» Data to use:
>>>>>

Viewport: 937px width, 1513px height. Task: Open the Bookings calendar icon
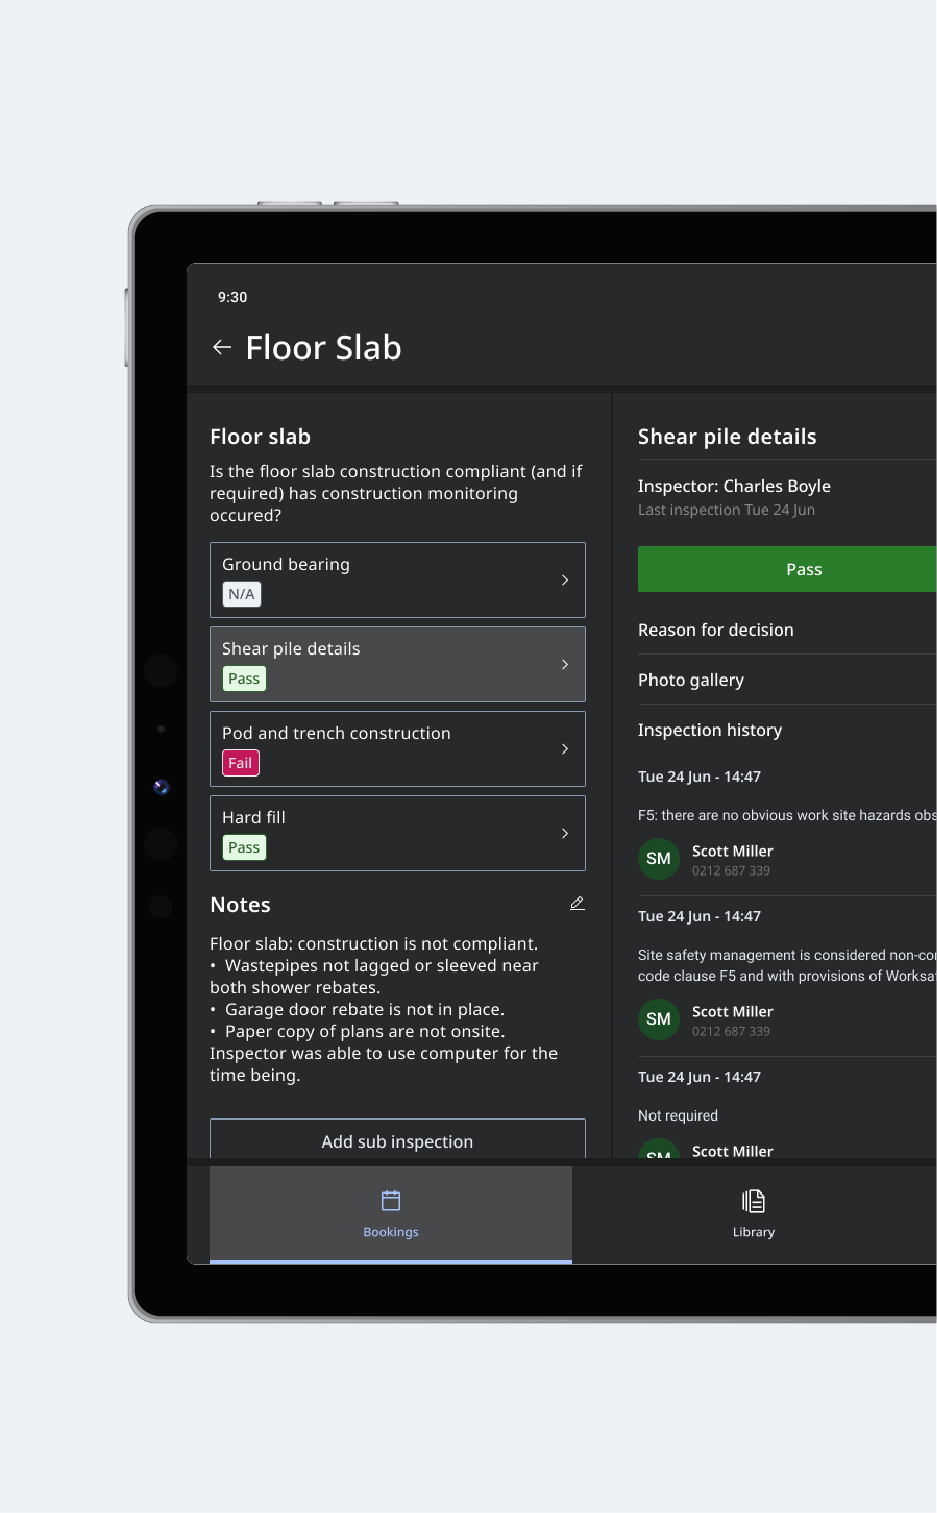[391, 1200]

<<<<<
>>>>>

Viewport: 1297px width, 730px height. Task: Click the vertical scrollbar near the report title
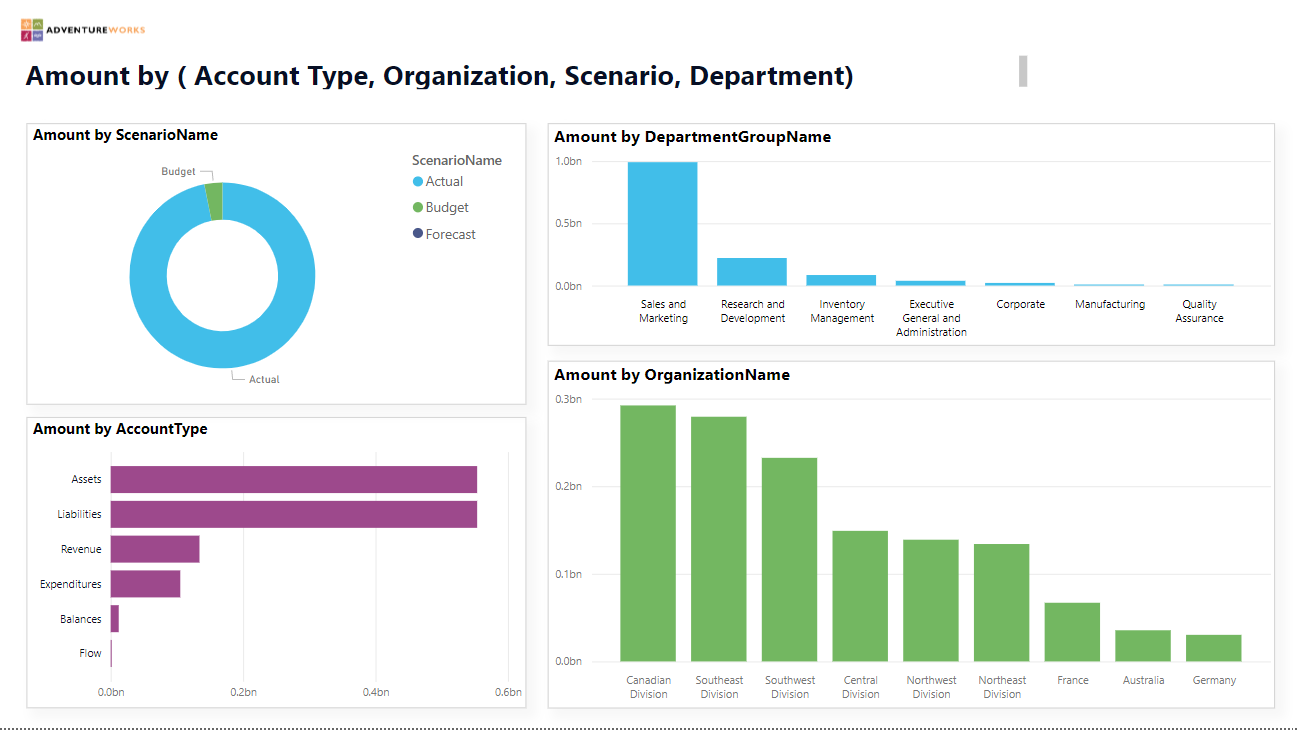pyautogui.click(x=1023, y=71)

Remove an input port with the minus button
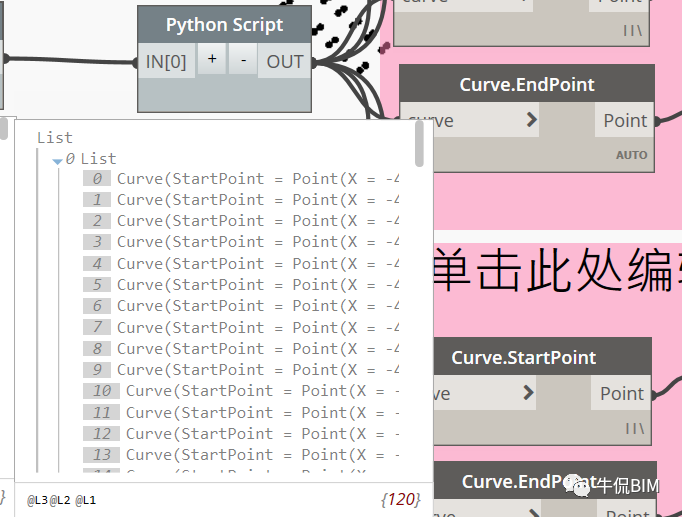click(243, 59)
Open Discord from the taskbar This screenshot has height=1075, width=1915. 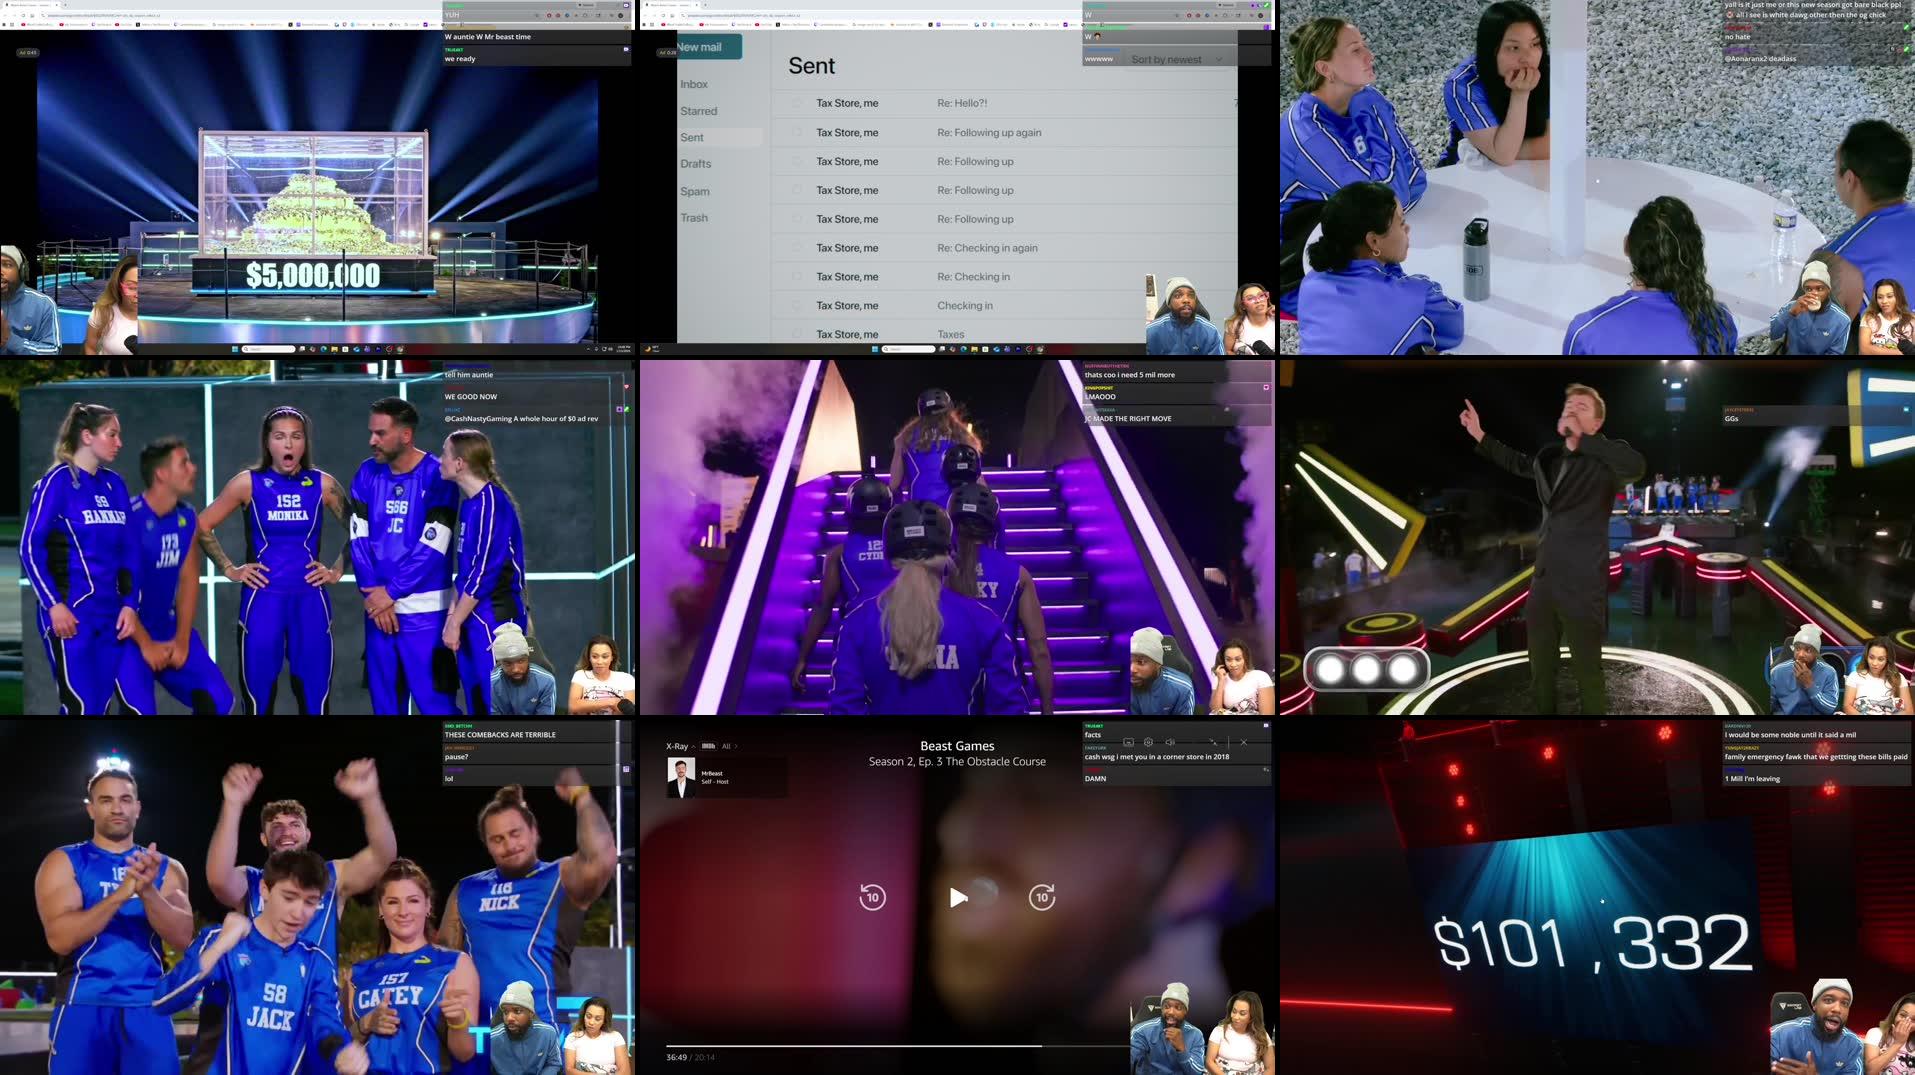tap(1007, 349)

<<<<<
>>>>>

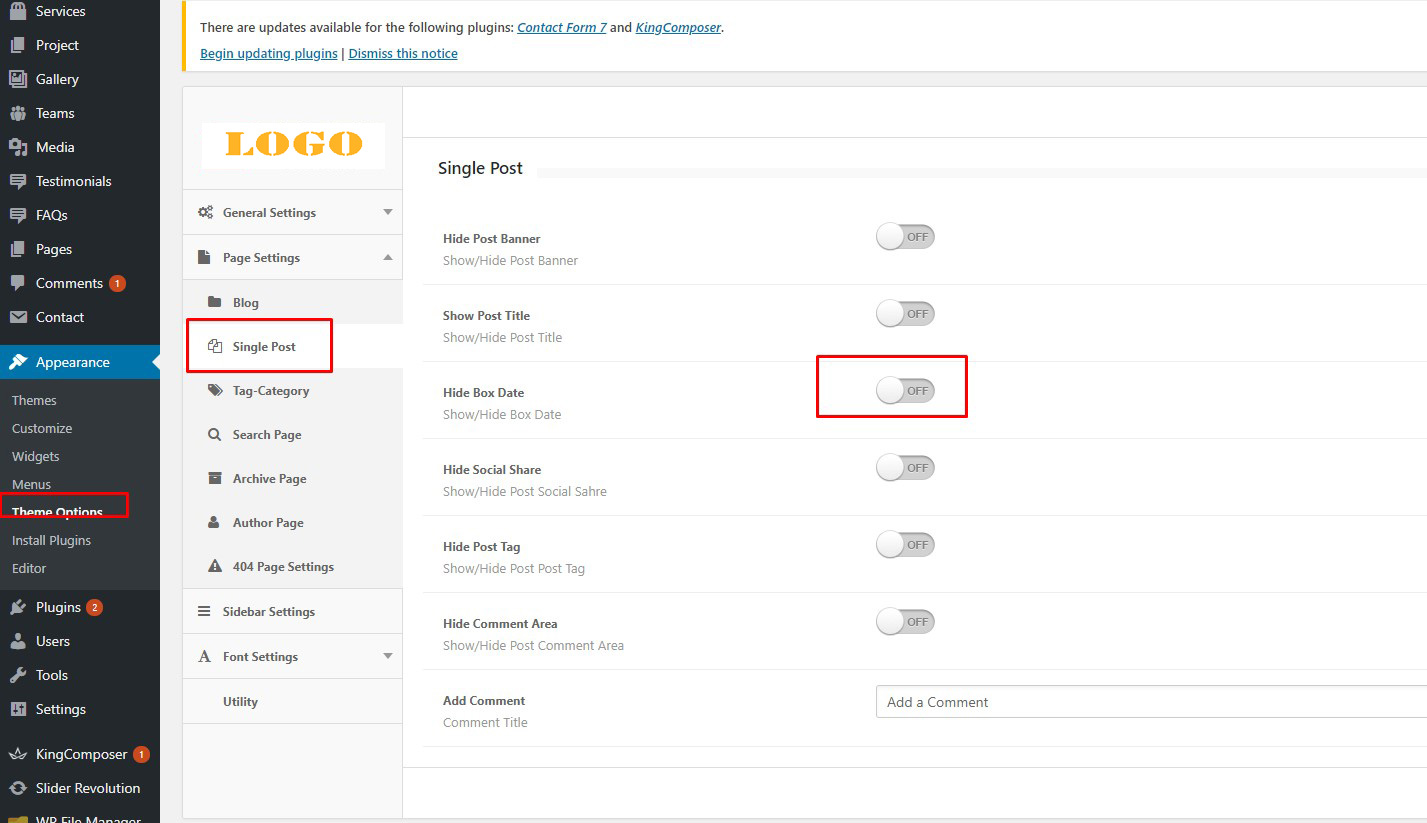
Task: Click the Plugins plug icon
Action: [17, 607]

<<<<<

» What you are asked to do:
Scale the stretch from the line containing "Viewport: 937px width, 1513px" through the line containing "[391, 1200]", both included: reproduce those lines, request text and all, but multiply every coordinate in the answers by 0.6 and round to whole numbers, with halves rounded up. Give only those lines and omit the pictures.

» Solved problem:
Viewport: 937px width, 1513px height. Task: Open the Bookings calendar icon
[235, 720]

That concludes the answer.